At 2:30, standing at the back of the Sala Mastroianni, to catch the first short of one of the 13 programs devoted to films of 1912, a 4-minute effort by Louis Feuillade entitled “Bébé juge,” in which much chocolate is consumed. This serves as a curtain raiser for the 2:45 screening of “Skazanie O Zemle Sibirskoj” (“La canzone della terra siberienne”), by Ivan Pyr’ev, “enigma of Mosfilm.” This time I’m indeed seeing a color musical of sorts, in which the blonde machine-gun-wielding lady soldier of yesterday’s fast-paced WW II story is a singer who reconnects with a lover of her youth after WW II, embittered because he’s injured his left hand and no longer feels the need to compose and perform music. A return to his homeland of Siberia, where people seem to sing folk songs all the live long day, perks him up again, and she decides to forsake Moscow to join him in Siberia, which looks a lot warmer and more picturesque than we’ve been led to believe. Again the simultaneous translation is annoying (if essential); I don’t think I feel the need to see much more of Ivan Pyr’ev.

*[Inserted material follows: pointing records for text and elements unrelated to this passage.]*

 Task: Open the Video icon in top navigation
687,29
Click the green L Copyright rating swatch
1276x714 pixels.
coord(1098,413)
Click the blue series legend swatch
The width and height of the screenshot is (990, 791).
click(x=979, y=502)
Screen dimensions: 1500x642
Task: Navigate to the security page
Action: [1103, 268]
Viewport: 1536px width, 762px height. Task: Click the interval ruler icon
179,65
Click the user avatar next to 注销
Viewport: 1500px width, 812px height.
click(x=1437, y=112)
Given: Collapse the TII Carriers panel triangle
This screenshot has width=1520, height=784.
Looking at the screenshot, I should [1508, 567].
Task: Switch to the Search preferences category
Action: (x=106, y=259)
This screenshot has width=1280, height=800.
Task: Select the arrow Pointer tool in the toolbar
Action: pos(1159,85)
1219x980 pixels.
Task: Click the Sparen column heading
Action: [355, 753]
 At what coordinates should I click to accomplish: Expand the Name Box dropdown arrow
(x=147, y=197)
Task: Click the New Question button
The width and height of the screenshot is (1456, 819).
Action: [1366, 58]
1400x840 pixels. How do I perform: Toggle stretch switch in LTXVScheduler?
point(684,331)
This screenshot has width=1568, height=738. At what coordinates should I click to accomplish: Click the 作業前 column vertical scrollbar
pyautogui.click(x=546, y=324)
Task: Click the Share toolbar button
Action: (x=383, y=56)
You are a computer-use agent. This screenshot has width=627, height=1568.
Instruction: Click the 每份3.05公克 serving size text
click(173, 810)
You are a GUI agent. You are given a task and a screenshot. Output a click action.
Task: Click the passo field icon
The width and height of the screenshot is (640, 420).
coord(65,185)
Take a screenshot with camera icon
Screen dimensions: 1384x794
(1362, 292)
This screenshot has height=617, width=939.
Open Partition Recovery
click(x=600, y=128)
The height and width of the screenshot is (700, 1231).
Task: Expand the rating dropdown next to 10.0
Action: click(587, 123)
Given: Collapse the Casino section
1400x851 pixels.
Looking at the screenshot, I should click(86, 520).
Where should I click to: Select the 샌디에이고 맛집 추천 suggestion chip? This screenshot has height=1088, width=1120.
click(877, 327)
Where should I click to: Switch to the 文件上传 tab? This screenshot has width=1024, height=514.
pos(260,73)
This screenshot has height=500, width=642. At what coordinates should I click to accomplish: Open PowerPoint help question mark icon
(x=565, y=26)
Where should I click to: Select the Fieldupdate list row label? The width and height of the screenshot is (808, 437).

At 4:45, I see most of Andy Warhol’s “Face” (1965), starring Edie Sedgwick, brushing her hair, applying makeup, and chatting with pal Chuck Wein for 66 minutes. It’s the first film in an Avant-Garde Masters program, playing to an SRO house. We leave before “The Velvet Underground in Boston” (1967), Samuel Beckett’s “Film” (1965) starring Buster Keaton, and “Norman Mailer’s Untitled” (1947), an experimental 8-minute work, Mailer’s first movie, about a woman considering having an abortion. The catalogue describes “a battery of cinematic techniques: black & white and colour juxtaposition, animation, time-lapse photography, and microscopic close-ups.”
I’d love to see it, but we’ve been long ensconced across the hall, entranced by Ritwik Ghatak’s “Meghe Dhaka Tara” (“The Cloud-Capped Star,” 1960), perhaps oversold by introducer Shivendra Singh Dungarpur as “India’s greatest movie,” but indisputedly a masterpiece. Poetic, musical, haunting, this story of an unhappy family worthy of Eugene O’Neill breaks my heart – even more so because I know nothing of Ghatak. Where has he been all my life? My friend Jackie Mancuso enters late and is immediately gripped by the story, the cinematography, the acting. We protest, weakly, when we’re torn away, perhaps 20 minutes before the end, for a long-planned dinner in a restaurant in its own park-like setting on the outskirts of Bologna, where Jackie and Steve dined last year during the festival.
Steve has a fantasy of returning in time to catch some of the World Cup game between Spain and Portugal, but as we linger over five courses (antipasti della casa featuring an unusual mortadella/ricotta spread, ethereal frittata, warm panzanella; seafood risotto and tagliatelle with ragu; an amazing five-item mixed grill, a dish of huge shrimp, and another of simple grilled steak; six different cheeses served with thin honey and house-made orange marmalade; an assortment of desserts including pistachio/chocolate mousse, crema catalana, and an airy coconut confection; macerated strawberries, sliced watermelon, and big fat cherries, all washed down with Verdicchio and a big Bolognese red), the game is forgotten. As for the name of this impossibly charming restaurant, I promise I will include in my next dispatch. I will remember this meal in the same breath with the best movies I’ve seen in Bologna.
A cab ride back to central Bologna lets me out in time to catch a good chunk of “The Grand Illusion” in the big square, impeccably restored by Studio Canal and the Cinémathèque de Toulouse. In the lobby of my hotel, I run into the Cinémathèque’s Natacha Laurent, and am able to compliment her on the work. It’s a movie I thought I knew by heart, but I see things in it (both literally and figuratively) that I’ve never seen before.
Spain won. Whatever that means. During tomorrow’s semi-finals (Italy vs. I-don’t-know-who), I’ll be safely tucked away in the cinema.